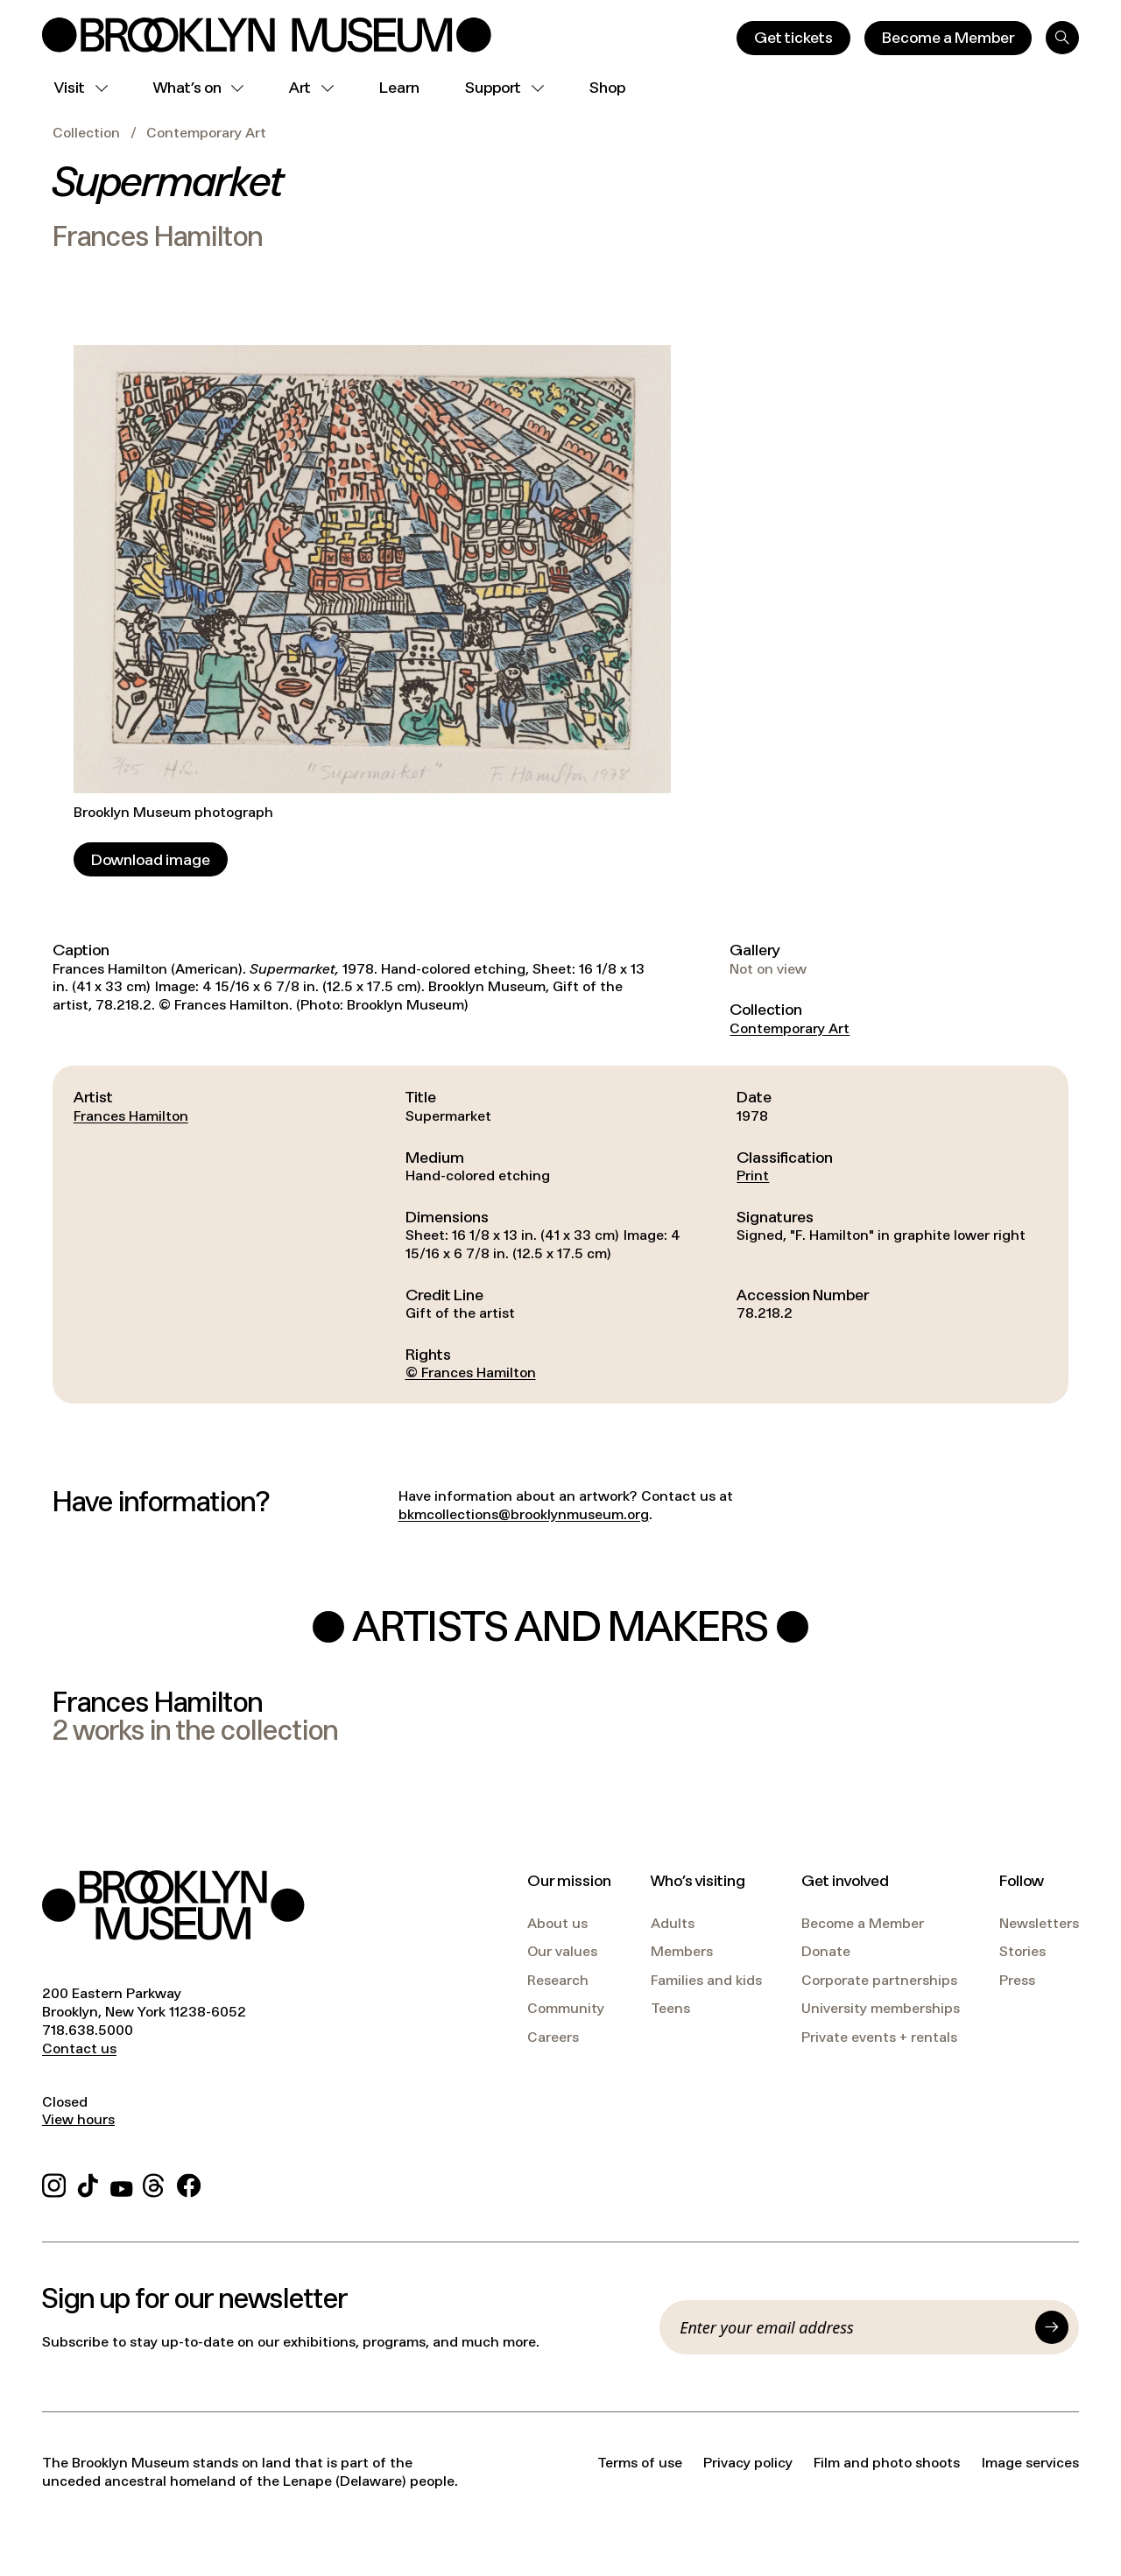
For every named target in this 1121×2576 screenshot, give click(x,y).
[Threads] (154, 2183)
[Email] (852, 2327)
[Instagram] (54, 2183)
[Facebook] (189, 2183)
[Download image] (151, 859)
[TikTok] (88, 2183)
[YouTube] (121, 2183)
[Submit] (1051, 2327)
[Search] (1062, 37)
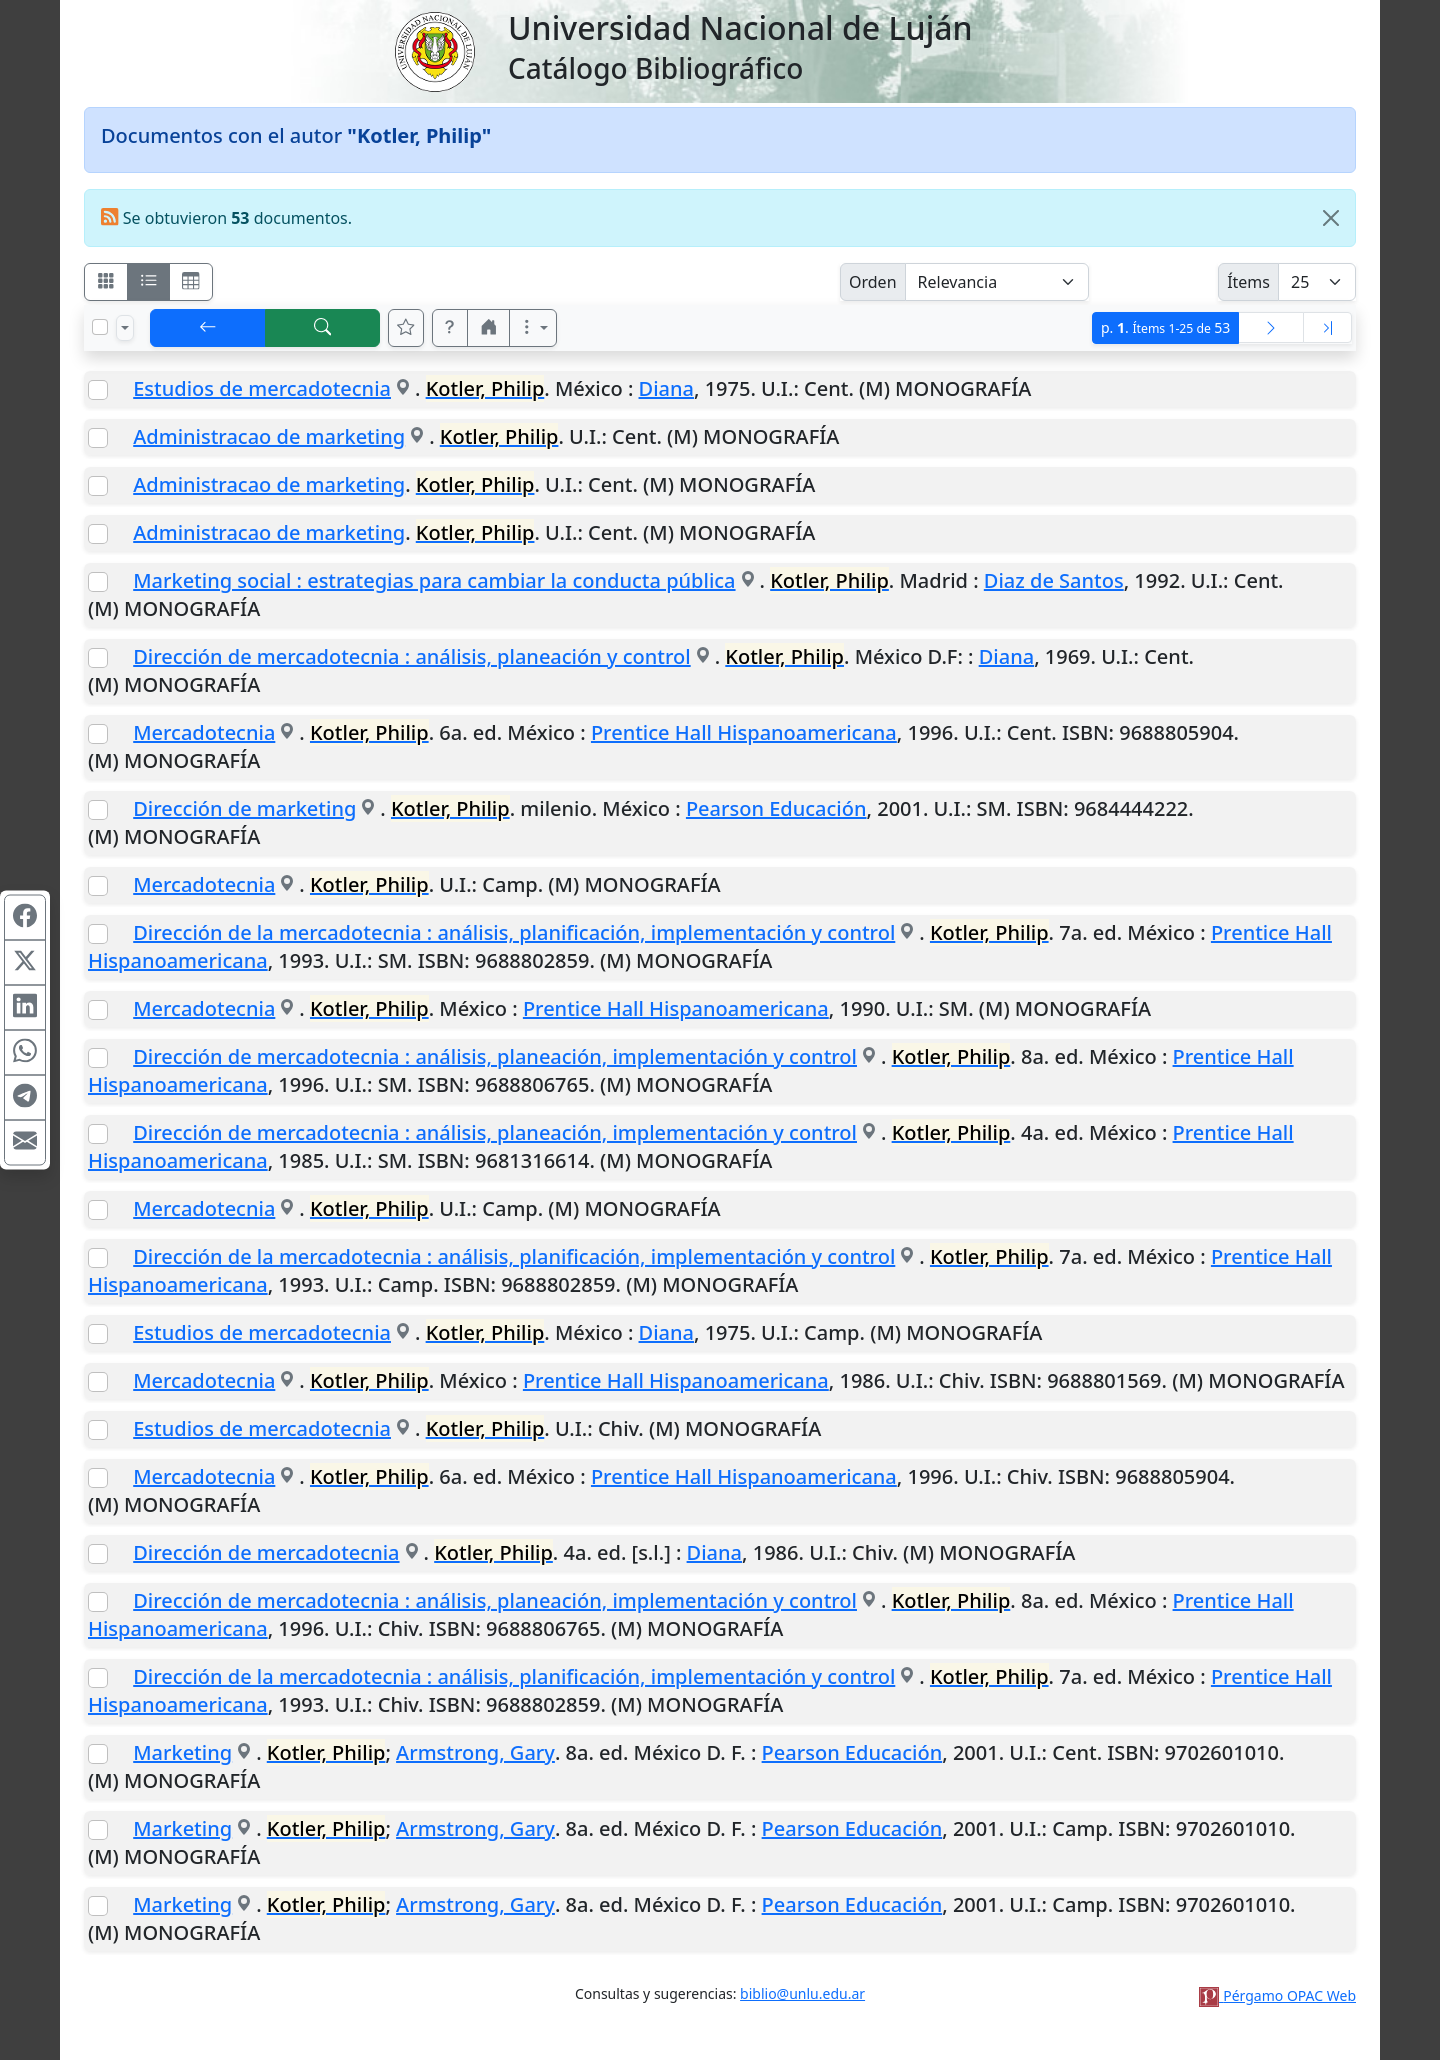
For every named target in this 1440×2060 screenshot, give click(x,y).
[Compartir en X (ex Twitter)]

EXERCISE AIM: Rewrite the lines above, changing "screenshot" to "page" and keeping everything else the same. Omit the pictures from your answer.

FINISHED EXERCISE:
For every named target in this 1121×2576 page, give click(x,y).
[Threads] (154, 2183)
[Email] (852, 2327)
[Instagram] (54, 2183)
[Facebook] (189, 2183)
[Download image] (151, 859)
[TikTok] (88, 2183)
[YouTube] (121, 2183)
[Submit] (1051, 2327)
[Search] (1062, 37)
For every named target in this 1440×2060 page, give click(x,y).
[Compartir en X (ex Twitter)]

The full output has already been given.